(Beginning of SOURCE INFORMATION)
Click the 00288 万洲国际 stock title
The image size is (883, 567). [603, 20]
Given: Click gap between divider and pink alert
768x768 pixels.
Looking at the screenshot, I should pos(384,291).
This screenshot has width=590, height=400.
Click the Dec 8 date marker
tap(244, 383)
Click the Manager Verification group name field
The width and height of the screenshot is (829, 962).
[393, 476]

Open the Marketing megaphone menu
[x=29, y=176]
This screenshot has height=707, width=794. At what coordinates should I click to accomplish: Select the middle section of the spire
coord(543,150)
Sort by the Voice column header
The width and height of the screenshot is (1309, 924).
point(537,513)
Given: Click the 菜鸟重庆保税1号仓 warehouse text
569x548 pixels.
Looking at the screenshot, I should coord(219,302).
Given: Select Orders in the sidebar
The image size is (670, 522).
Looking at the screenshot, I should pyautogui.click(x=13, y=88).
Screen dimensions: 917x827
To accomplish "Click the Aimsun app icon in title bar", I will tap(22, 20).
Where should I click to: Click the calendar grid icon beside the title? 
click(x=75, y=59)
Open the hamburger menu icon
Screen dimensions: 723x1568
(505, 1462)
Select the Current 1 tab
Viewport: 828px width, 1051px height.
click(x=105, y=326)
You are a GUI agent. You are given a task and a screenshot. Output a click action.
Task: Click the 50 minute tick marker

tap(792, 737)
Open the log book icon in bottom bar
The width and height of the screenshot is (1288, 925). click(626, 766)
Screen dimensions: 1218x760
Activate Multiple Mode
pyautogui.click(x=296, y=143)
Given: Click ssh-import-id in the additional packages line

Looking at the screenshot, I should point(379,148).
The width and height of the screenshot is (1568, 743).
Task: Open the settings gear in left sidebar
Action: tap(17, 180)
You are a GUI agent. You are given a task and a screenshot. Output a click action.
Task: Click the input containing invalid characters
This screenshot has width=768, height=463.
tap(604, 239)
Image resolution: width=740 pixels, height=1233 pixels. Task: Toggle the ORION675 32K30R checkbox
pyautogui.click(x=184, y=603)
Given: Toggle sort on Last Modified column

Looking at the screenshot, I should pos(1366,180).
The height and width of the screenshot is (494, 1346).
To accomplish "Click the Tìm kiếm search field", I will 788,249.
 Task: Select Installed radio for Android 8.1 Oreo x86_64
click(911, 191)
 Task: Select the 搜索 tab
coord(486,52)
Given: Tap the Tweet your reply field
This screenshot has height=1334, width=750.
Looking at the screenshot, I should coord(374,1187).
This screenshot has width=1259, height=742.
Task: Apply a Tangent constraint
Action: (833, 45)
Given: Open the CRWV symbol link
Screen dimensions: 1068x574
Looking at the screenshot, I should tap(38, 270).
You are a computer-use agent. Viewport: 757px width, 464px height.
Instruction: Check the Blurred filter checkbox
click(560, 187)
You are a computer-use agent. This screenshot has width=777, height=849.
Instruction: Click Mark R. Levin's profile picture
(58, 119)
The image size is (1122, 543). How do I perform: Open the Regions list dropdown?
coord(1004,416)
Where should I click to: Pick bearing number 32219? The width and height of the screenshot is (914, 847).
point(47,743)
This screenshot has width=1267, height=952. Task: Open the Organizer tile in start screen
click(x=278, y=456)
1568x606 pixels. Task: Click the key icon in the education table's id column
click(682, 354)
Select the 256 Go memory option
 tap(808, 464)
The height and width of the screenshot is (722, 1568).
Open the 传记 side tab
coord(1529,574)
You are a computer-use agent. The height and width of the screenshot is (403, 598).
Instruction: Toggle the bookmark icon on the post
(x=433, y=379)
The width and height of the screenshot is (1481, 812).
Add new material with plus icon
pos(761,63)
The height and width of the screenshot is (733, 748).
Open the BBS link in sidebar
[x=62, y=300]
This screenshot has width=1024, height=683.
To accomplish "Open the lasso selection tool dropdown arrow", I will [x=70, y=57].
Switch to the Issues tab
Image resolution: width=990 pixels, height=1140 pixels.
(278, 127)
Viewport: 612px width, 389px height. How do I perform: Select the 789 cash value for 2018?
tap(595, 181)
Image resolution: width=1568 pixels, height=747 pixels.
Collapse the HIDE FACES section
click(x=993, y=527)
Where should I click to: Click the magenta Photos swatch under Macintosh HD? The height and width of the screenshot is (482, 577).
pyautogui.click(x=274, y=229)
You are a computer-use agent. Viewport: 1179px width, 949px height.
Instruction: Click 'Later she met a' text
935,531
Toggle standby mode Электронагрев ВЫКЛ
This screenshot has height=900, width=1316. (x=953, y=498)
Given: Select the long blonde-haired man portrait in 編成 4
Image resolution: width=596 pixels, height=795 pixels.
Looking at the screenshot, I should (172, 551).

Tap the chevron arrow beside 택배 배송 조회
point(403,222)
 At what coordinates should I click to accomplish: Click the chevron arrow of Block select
(End of SOURCE INFORMATION)
Print each entry above again, exactly as it was given.

Click the 00288 万洲国际 stock title
The image size is (883, 567). [603, 20]
Given: Click gap between divider and pink alert
768x768 pixels.
Looking at the screenshot, I should pos(384,291).
This screenshot has width=590, height=400.
Click the Dec 8 date marker
tap(244, 383)
Click the Manager Verification group name field
The width and height of the screenshot is (829, 962).
[393, 476]

Open the Marketing megaphone menu
[x=29, y=176]
This screenshot has height=707, width=794. At what coordinates should I click to accomplish: Select the middle section of the spire
coord(543,150)
Sort by the Voice column header
The width and height of the screenshot is (1309, 924).
point(537,513)
Given: Click the 菜鸟重庆保税1号仓 warehouse text
569x548 pixels.
Looking at the screenshot, I should coord(219,302).
Given: Select Orders in the sidebar
The image size is (670, 522).
Looking at the screenshot, I should pyautogui.click(x=13, y=88).
Screen dimensions: 917x827
To accomplish "Click the Aimsun app icon in title bar", I will tap(22, 20).
Where should I click to: Click the calendar grid icon beside the title? 
click(x=75, y=59)
Open the hamburger menu icon
Screen dimensions: 723x1568
(505, 1462)
Select the Current 1 tab
Viewport: 828px width, 1051px height.
click(x=105, y=326)
You are a GUI agent. You are given a task and a screenshot. Output a click action.
Task: Click the 50 minute tick marker

tap(792, 737)
Open the log book icon in bottom bar
The width and height of the screenshot is (1288, 925). click(626, 766)
Screen dimensions: 1218x760
Activate Multiple Mode
pyautogui.click(x=296, y=143)
Given: Click ssh-import-id in the additional packages line

Looking at the screenshot, I should point(379,148).
The width and height of the screenshot is (1568, 743).
Task: Open the settings gear in left sidebar
Action: tap(17, 180)
You are a GUI agent. You are given a task and a screenshot. Output a click action.
Task: Click the input containing invalid characters
This screenshot has width=768, height=463.
tap(604, 239)
Image resolution: width=740 pixels, height=1233 pixels. Task: Toggle the ORION675 32K30R checkbox
pyautogui.click(x=184, y=603)
Given: Toggle sort on Last Modified column

Looking at the screenshot, I should pos(1366,180).
The height and width of the screenshot is (494, 1346).
To accomplish "Click the Tìm kiếm search field", I will 788,249.
 Task: Select Installed radio for Android 8.1 Oreo x86_64
click(911, 191)
 Task: Select the 搜索 tab
coord(486,52)
Given: Tap the Tweet your reply field
This screenshot has height=1334, width=750.
Looking at the screenshot, I should coord(374,1187).
This screenshot has width=1259, height=742.
Task: Apply a Tangent constraint
Action: (833, 45)
Given: Open the CRWV symbol link
Screen dimensions: 1068x574
Looking at the screenshot, I should tap(38, 270).
You are a computer-use agent. Viewport: 757px width, 464px height.
Instruction: Check the Blurred filter checkbox
click(560, 187)
You are a computer-use agent. This screenshot has width=777, height=849.
Instruction: Click Mark R. Levin's profile picture
(58, 119)
The image size is (1122, 543). How do I perform: Open the Regions list dropdown?
coord(1004,416)
Where should I click to: Pick bearing number 32219? The width and height of the screenshot is (914, 847).
point(47,743)
This screenshot has width=1267, height=952. Task: Open the Organizer tile in start screen
click(x=278, y=456)
1568x606 pixels. Task: Click the key icon in the education table's id column
click(682, 354)
Select the 256 Go memory option
 tap(808, 464)
The height and width of the screenshot is (722, 1568).
Open the 传记 side tab
coord(1529,574)
You are a computer-use agent. The height and width of the screenshot is (403, 598).
Instruction: Toggle the bookmark icon on the post
(x=433, y=379)
The width and height of the screenshot is (1481, 812).
Add new material with plus icon
pos(761,63)
The height and width of the screenshot is (733, 748).
Open the BBS link in sidebar
[x=62, y=300]
This screenshot has width=1024, height=683.
To accomplish "Open the lasso selection tool dropdown arrow", I will [x=70, y=57].
Switch to the Issues tab
Image resolution: width=990 pixels, height=1140 pixels.
(278, 127)
Viewport: 612px width, 389px height. How do I perform: Select the 789 cash value for 2018?
tap(595, 181)
Image resolution: width=1568 pixels, height=747 pixels.
Collapse the HIDE FACES section
click(x=993, y=527)
Where should I click to: Click the magenta Photos swatch under Macintosh HD? The height and width of the screenshot is (482, 577).
pyautogui.click(x=274, y=229)
You are a computer-use agent. Viewport: 1179px width, 949px height.
Instruction: Click 'Later she met a' text
935,531
Toggle standby mode Электронагрев ВЫКЛ
This screenshot has height=900, width=1316. (x=953, y=498)
Given: Select the long blonde-haired man portrait in 編成 4
Image resolution: width=596 pixels, height=795 pixels.
Looking at the screenshot, I should (172, 551).

Tap the chevron arrow beside 택배 배송 조회
point(403,222)
 At what coordinates should I click to accomplish: Click the chevron arrow of Block select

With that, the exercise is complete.